**Task material**.
_ _ _ _ _ _ _
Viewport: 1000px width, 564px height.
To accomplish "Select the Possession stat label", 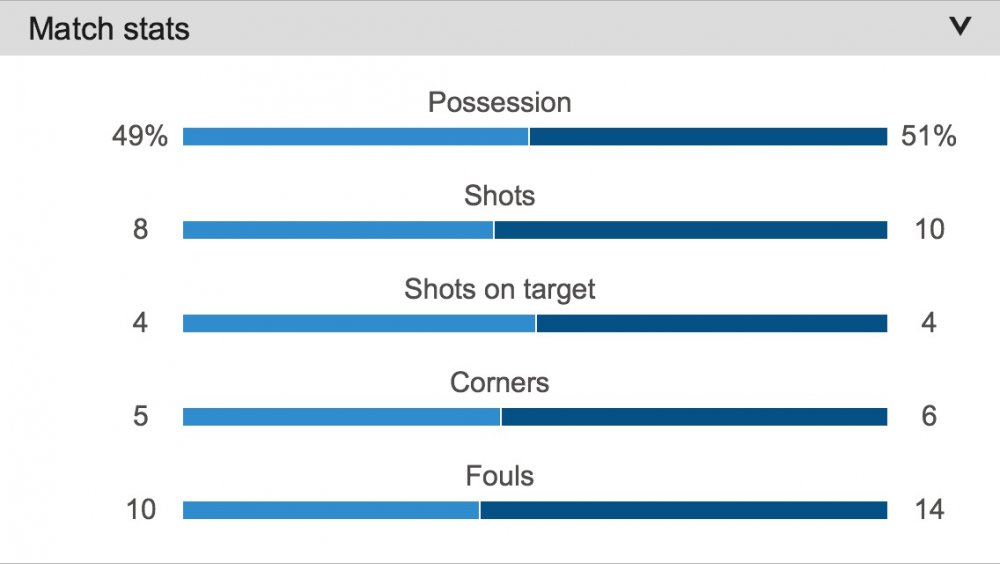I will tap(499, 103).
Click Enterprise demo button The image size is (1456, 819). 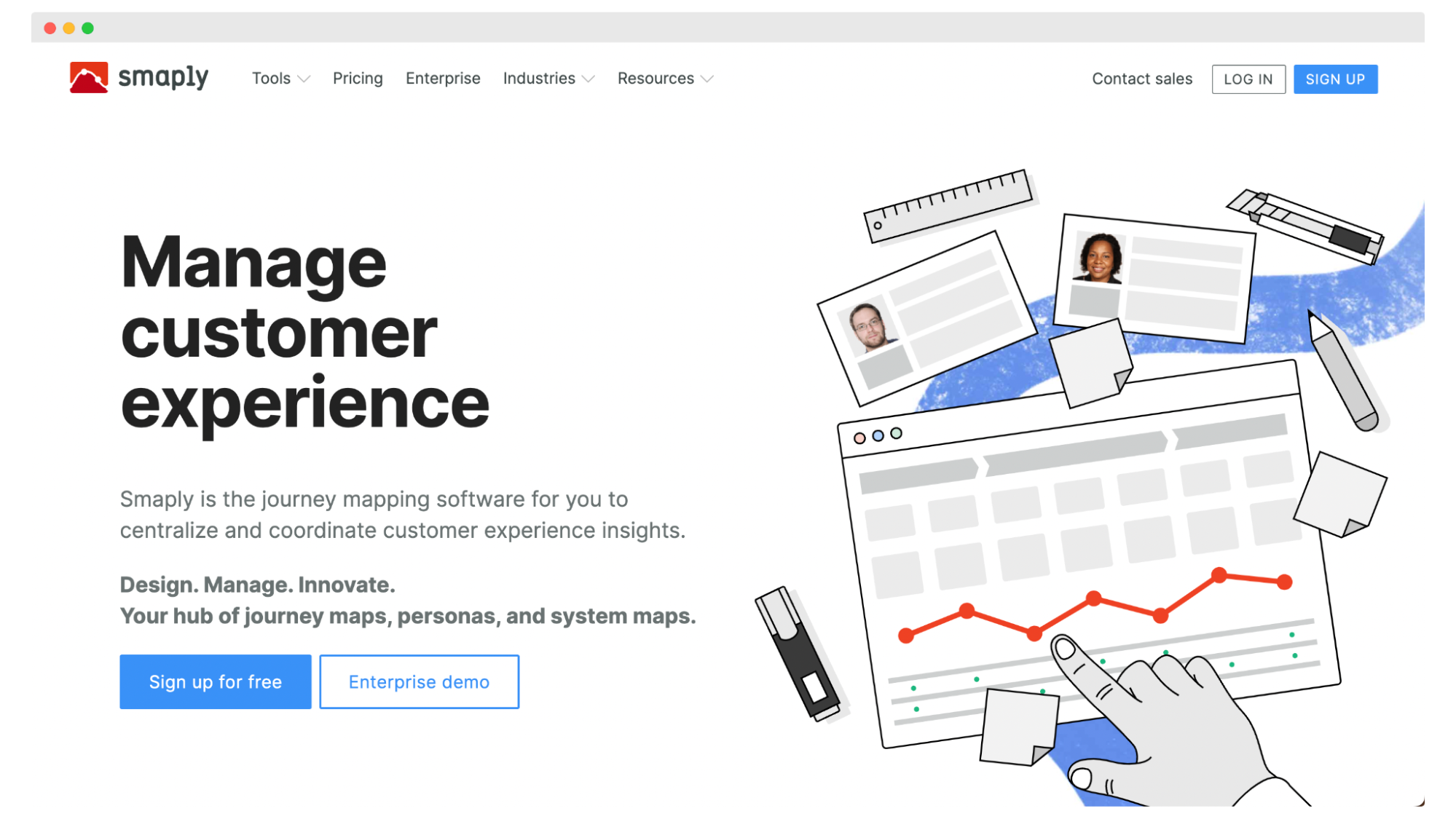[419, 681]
_ _ _ _ _ _ _
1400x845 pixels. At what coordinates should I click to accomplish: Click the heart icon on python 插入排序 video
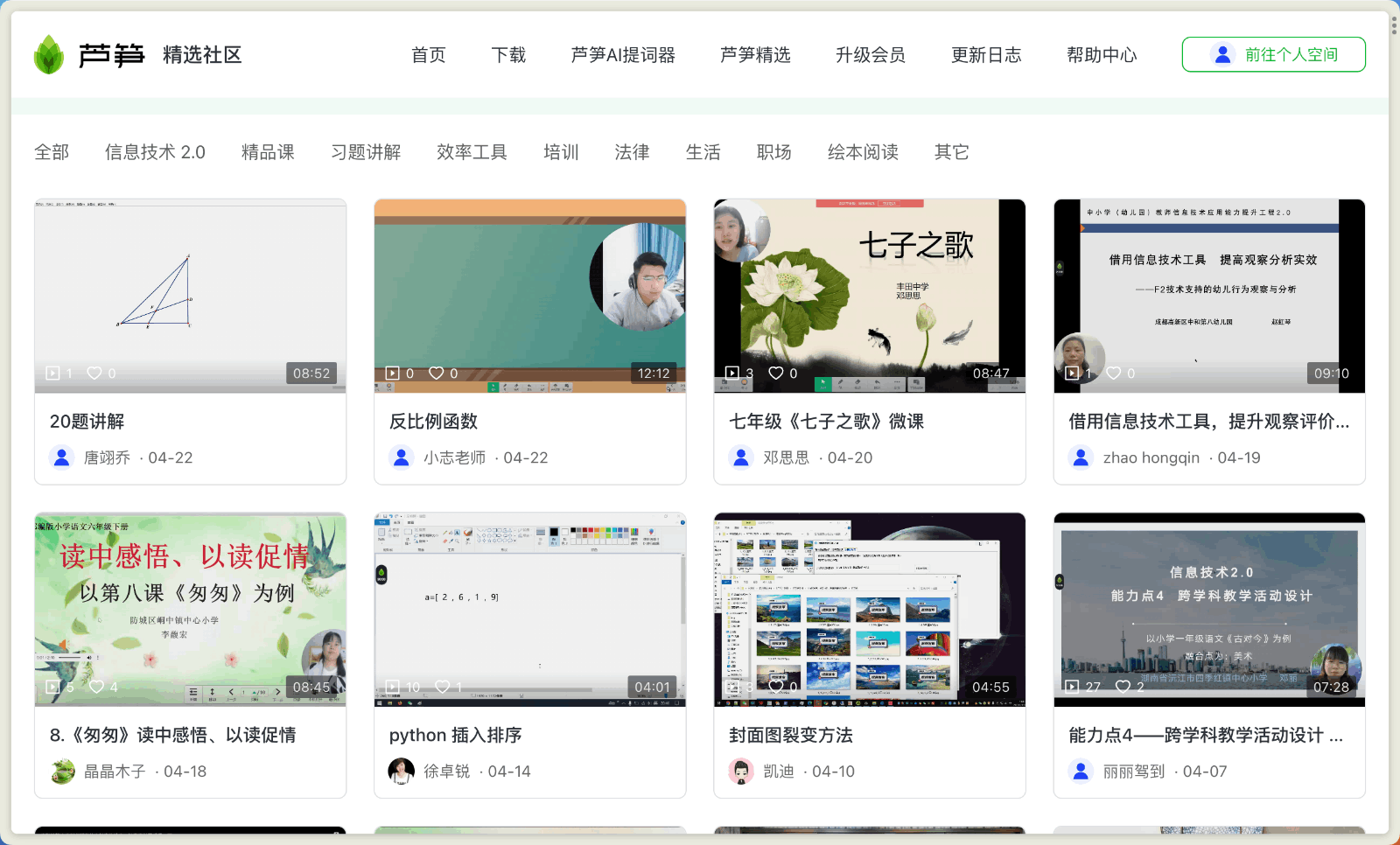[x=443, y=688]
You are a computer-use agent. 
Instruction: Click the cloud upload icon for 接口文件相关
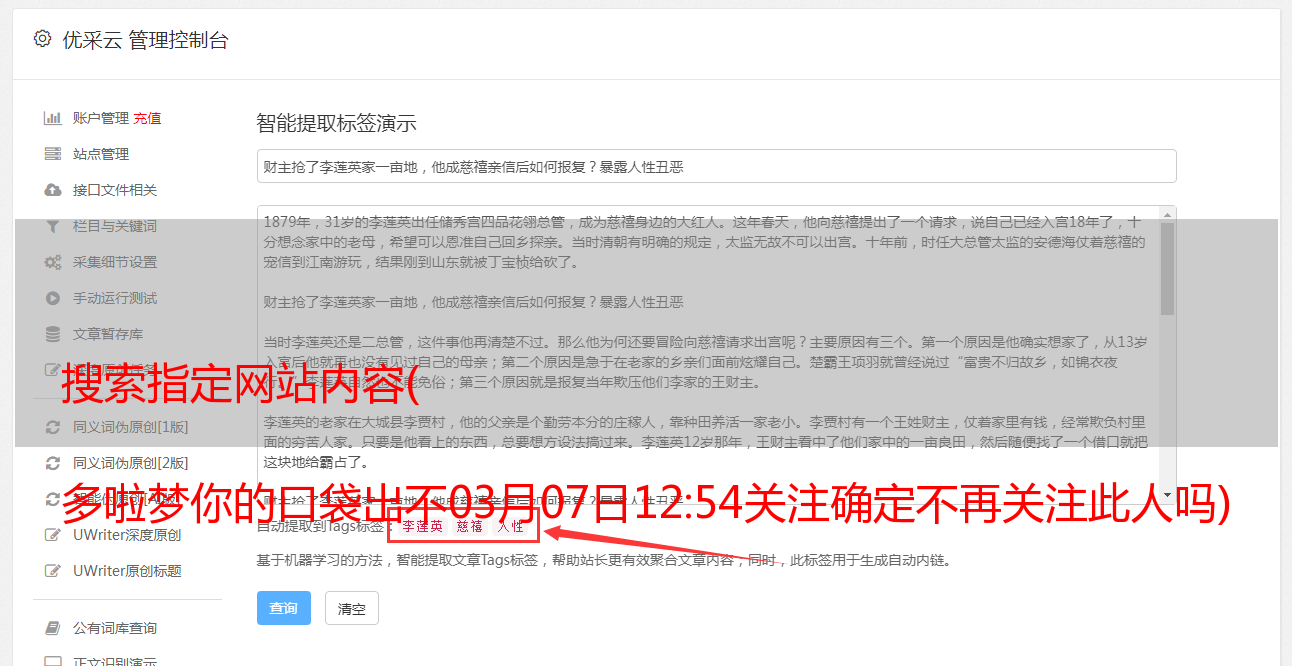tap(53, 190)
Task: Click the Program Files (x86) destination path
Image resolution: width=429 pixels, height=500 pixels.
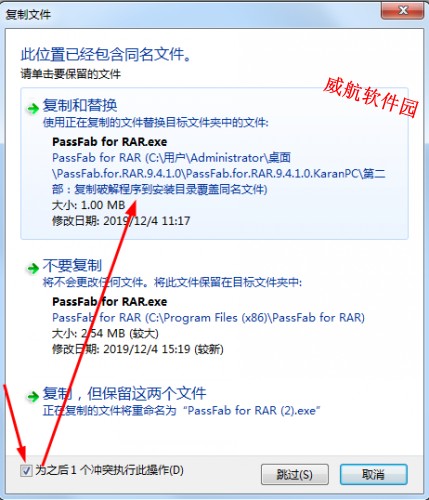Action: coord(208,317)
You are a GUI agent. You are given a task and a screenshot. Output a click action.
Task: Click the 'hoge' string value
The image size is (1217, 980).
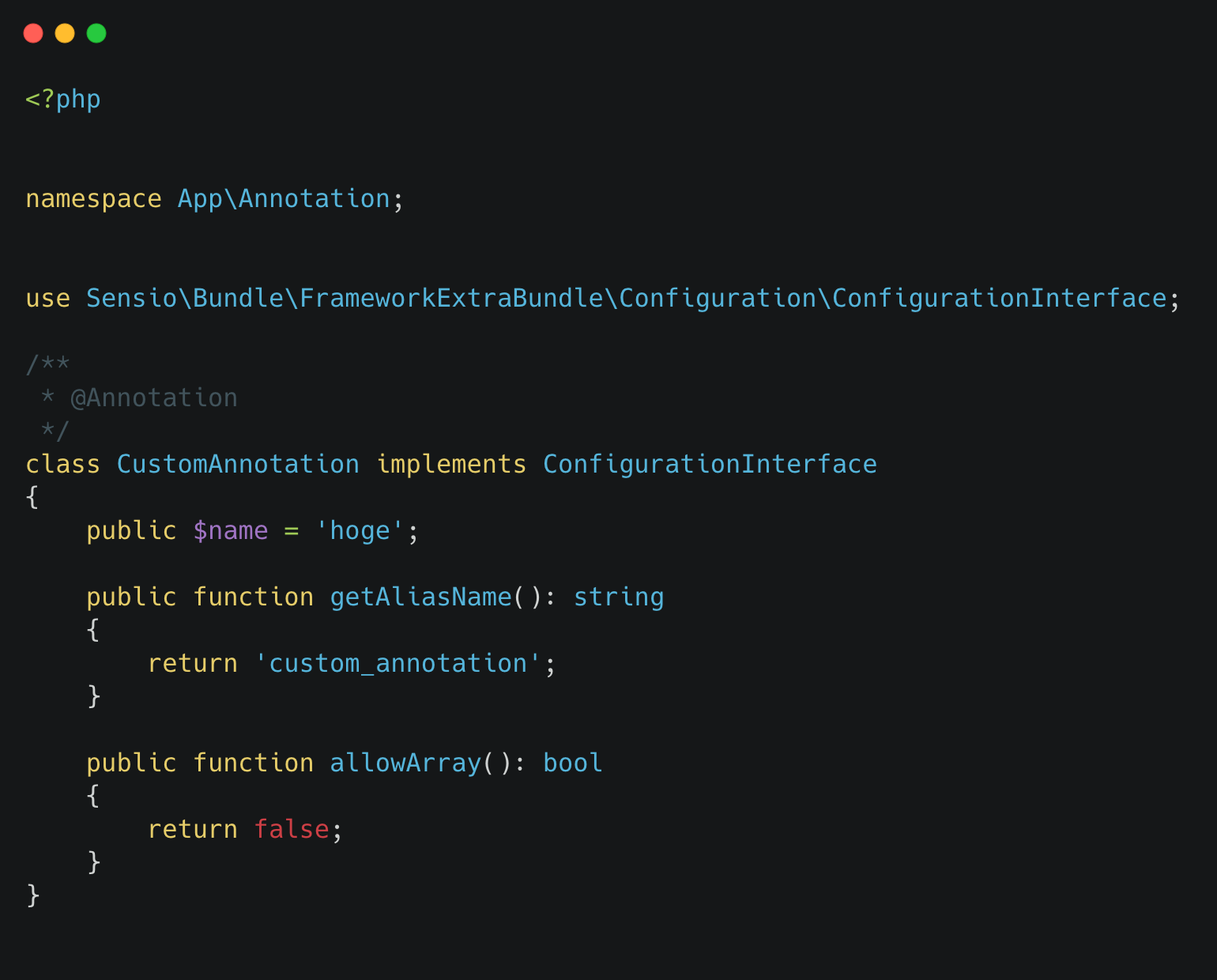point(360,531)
_ _ _ _ _ _ _
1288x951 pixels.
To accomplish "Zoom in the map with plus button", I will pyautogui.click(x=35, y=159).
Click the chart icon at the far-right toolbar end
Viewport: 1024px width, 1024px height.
_ _ _ _ _ _ _
**Exercise details**. In the records above, find the lines holding "Viewport". Copy each one.

**Solution to the exercise**.
Viewport: 1000px width, 564px height.
Viewport: 1024px width, 1024px height.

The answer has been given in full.